▸ **Stated goal A**
Answer these questions about the mailing-list thread on blk-mq tags, one line each:
(i) What does Hannes Reinecke say is checked first, before any tag is looked for?
(ii) According to Ming Lei, which function returns the same tag for requests from different blk-mq hardware queues?
(iii) Which flag does Ming Lei name for the new host-tags?
▸ **Stated goal B**
Extend the mailing-list thread on SCSI and blk-mq tags beyond its final sentence.
::: Passage given
On Mon, Jun 03, 2019 at 10:47:24AM +0200, Hannes Reinecke wrote:
> On 6/3/19 10:16 AM, Ming Lei wrote:
> > On Mon, Jun 03, 2019 at 09:46:39AM +0200, Hannes Reinecke wrote:
> >> On 6/3/19 9:37 AM, Ming Lei wrote:
> >>> On Mon, Jun 03, 2019 at 08:08:18AM +0200, Hannes Reinecke wrote:
> >>>> On 6/1/19 1:06 AM, Ming Lei wrote:
> >>>>> On Fri, May 31, 2019 at 12:26:56PM +0200, Hannes Reinecke wrote:
> >>>>>> On 5/31/19 10:46 AM, Ming Lei wrote:
> >>>> [ .. ]
> >>>>>> First we check for the 'slot_index_alloc()' callback to handle weird v2
> >>>>>> allocation rules, _then_ we look for a tag, and only if we do _not_ 
> >>>>>> have
> >>>>>> a tag we're using the bitmap.
> >>>>>
> >>>>> OK, looks I miss the above change.
> >>>>>
> >>>>>> And the bitmap is already correctly sized, as otherwise we'd have a
> >>>>>> clash between internal and tagged I/O commands even now.
> >>>>>
> >>>>> But now the big problem is in the following two line code:
> >>>>>
> >>>>> +       else if (blk_tag != (u32)-1)
> >>>>> +               rc = blk_mq_unique_tag_to_tag(blk_tag);
> >>>>>
> >>>>> Request from different blk-mq hw queue has same tag returned from
> >>>>> blk_mq_unique_tag_to_tag().
> >>>>>
> >>>> Yes, but the sbitmap allocator will ensure that each command will get a
> >>>> unique tag.
> >>>
> >>> Each hw queue has independent sbitmap allocator, so commands with same
> >>> tag can come from different hw queue.
> >>>
> >> It does not for SCSI.
> >> See below.
> >>
> >>> So you meant this RFC patch depends on the host-wide tags patchset I
> >>> posted?
> >>>
> >>>>
> >>>>> Now the biggest question is that if V3 hw supports per-queue tags,
> >>>>> If yes, it should be real MQ hardware, otherwise I guess commands with
> >>>>> same tag at the same time may not work for host-wide tags.
> >>>>>
> >>>>
> >>>> Of course you can't have different commands with the same tag. But the
> >>>> sbitmap allocator prevents this from happening, as for host-wide tags
> >>>> the tagset is _shared_ between all devices, so the sbitmap allocator
> >>>> will only ever run on _one_ tagset for all commands.
> >>>
> >>> But blk-mq doesn't support host-wide tags yet, so how can this single
> >>> patch work?
> >>>
> >> Wrong. It does:
> >>
> >> struct request_queue *scsi_mq_alloc_queue(struct scsi_device *sdev)
> >> {
> >>    sdev->request_queue = blk_mq_init_queue(&sdev->host->tag_set);
> >>    if (IS_ERR(sdev->request_queue))
> >>            return NULL;
> >>
> >>    sdev->request_queue->queuedata = sdev;
> >>    __scsi_init_queue(sdev->host, sdev->request_queue);
> >>    blk_queue_flag_set(QUEUE_FLAG_SCSI_PASSTHROUGH, sdev->request_queue);
> >>    return sdev->request_queue;
> >> }
> >>
> >>
> >> IE every scsi device is using the tagset from the host.
> > 
> > Looks we are not in the same page, and you misunderstood two concepts:
> > scsi's host-wide tagset, and the new host-tags of BLK_MQ_F_HOST_TAGS.
::::::
::: Data provided
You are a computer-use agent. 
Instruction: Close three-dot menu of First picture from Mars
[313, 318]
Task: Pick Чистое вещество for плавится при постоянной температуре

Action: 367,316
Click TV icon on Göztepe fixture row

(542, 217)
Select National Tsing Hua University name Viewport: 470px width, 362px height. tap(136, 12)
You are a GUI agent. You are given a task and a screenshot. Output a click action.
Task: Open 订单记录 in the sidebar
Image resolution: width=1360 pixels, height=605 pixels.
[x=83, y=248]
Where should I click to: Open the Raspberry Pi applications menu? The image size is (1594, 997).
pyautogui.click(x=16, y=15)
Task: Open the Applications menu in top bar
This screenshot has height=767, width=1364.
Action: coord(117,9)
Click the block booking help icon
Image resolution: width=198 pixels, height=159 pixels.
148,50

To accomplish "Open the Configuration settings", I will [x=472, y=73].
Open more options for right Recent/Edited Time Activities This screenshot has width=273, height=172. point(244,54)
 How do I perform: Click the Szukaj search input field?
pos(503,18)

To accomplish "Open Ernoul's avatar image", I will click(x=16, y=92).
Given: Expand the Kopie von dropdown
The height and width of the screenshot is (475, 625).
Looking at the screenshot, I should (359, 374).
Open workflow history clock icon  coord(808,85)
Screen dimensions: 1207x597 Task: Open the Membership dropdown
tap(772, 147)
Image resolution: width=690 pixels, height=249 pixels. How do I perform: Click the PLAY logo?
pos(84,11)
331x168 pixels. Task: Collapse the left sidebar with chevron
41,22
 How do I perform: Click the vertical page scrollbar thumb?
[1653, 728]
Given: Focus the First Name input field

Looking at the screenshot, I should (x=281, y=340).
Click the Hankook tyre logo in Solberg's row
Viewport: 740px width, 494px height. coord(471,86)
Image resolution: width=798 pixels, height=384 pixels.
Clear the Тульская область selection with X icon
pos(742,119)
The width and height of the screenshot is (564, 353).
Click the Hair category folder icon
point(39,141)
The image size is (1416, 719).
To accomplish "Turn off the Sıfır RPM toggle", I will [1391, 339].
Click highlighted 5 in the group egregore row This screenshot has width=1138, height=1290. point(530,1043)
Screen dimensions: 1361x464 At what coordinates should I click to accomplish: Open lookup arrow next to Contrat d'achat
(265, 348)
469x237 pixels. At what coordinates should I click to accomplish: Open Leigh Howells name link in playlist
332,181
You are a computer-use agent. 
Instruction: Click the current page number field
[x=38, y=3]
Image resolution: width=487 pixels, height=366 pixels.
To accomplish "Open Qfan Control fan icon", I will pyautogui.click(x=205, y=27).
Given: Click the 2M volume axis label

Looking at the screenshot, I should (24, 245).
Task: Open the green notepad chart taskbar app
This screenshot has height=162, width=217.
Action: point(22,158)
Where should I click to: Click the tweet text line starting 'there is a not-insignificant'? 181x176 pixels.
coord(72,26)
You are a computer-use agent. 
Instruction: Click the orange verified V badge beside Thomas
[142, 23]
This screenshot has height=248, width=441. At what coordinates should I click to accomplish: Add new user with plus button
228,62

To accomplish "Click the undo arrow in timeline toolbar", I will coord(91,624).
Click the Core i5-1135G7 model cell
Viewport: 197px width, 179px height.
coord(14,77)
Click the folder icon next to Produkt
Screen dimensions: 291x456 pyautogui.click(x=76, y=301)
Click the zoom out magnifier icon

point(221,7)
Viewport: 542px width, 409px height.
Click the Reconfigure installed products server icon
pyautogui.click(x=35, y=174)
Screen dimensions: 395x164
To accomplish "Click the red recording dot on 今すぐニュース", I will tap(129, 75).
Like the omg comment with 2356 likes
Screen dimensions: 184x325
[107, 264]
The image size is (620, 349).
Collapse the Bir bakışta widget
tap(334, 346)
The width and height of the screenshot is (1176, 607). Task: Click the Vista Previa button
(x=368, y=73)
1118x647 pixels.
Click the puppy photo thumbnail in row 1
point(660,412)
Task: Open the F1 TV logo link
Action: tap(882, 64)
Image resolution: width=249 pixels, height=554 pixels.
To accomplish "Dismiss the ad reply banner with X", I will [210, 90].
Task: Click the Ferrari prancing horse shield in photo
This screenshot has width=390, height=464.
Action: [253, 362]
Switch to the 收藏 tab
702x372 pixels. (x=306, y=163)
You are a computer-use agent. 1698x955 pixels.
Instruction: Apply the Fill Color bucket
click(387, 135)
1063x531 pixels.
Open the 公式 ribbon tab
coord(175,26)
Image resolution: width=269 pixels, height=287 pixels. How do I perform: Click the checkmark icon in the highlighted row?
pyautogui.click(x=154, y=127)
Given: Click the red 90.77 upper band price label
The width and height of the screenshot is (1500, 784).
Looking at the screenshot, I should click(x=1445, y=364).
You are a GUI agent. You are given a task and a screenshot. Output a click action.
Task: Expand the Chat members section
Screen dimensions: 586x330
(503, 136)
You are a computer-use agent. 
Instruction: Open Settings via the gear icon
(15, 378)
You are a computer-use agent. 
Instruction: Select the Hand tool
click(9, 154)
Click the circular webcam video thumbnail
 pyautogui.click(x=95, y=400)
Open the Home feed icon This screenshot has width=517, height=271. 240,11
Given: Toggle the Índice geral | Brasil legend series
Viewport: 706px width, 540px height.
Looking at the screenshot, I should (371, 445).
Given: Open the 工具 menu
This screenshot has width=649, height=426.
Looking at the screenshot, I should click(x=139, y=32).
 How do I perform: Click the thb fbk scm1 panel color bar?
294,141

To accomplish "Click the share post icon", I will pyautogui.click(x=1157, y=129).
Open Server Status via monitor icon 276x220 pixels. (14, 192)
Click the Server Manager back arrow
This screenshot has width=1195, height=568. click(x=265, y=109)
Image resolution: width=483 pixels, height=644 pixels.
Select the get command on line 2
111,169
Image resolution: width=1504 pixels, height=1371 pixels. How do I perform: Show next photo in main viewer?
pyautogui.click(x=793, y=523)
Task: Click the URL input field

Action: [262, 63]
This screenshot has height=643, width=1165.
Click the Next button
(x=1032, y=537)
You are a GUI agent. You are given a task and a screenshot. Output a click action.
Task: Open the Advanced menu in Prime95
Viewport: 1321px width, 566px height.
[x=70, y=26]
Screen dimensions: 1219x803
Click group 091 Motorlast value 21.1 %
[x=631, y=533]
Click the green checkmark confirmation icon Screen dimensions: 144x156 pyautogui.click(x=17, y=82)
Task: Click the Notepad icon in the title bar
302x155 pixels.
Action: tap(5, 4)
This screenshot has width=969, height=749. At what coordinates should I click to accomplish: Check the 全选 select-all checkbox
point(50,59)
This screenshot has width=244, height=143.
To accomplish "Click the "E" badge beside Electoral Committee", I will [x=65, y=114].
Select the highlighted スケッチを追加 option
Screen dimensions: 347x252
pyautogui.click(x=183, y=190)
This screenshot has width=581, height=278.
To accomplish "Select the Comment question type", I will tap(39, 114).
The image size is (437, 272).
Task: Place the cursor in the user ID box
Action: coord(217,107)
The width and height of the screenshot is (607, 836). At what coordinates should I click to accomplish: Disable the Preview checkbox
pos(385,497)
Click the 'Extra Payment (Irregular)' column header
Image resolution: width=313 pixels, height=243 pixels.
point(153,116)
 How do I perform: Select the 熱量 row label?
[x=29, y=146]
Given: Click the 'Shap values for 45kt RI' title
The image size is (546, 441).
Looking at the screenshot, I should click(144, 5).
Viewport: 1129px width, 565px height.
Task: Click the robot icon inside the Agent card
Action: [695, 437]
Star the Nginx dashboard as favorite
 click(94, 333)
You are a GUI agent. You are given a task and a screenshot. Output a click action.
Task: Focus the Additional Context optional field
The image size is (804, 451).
::::::
▸ **Written reply A**
(i) The 'slot_index_alloc()' callback, which handles the v2 allocation rules.
(ii) blk_mq_unique_tag_to_tag().
(iii) BLK_MQ_F_HOST_TAGS.

▸ **Written reply B**
> > 
> > I admit that the new flag of BLK_MQ_F_HOST_TAGS is misleading.
> > 
> > Now let me clarify it a bit:
> > 
> > 1) the current SCSI hostwide tags means all LUNs share the host tagset,
> > but the tagset may include multiple hw queues, and each hw queue still
> > has independent tags, that is why blk-mq provides blk_mq_unique_tag().
> > In short, each LUN's hw queue has independent tags.
> > 
> Which is where I fundamentally disagree.
> Each hw queue does _not_ have independent tags.
> Each hw queue will use tags from the same (host-wide) tagset; the tags
> themselves will be allocated for each queue on an ad-hoc base, ie there
> is no fixed mapping between tag values and hardware queues.

Tagset is set of tags, and one tags is for serving one hw queue.

Each hw queue has its own tags, please see __blk_mq_alloc_rq_map()
in which standalone sbitmap allocator and rq pool is allocated to
each hw queue represented by 'hctx_idx'.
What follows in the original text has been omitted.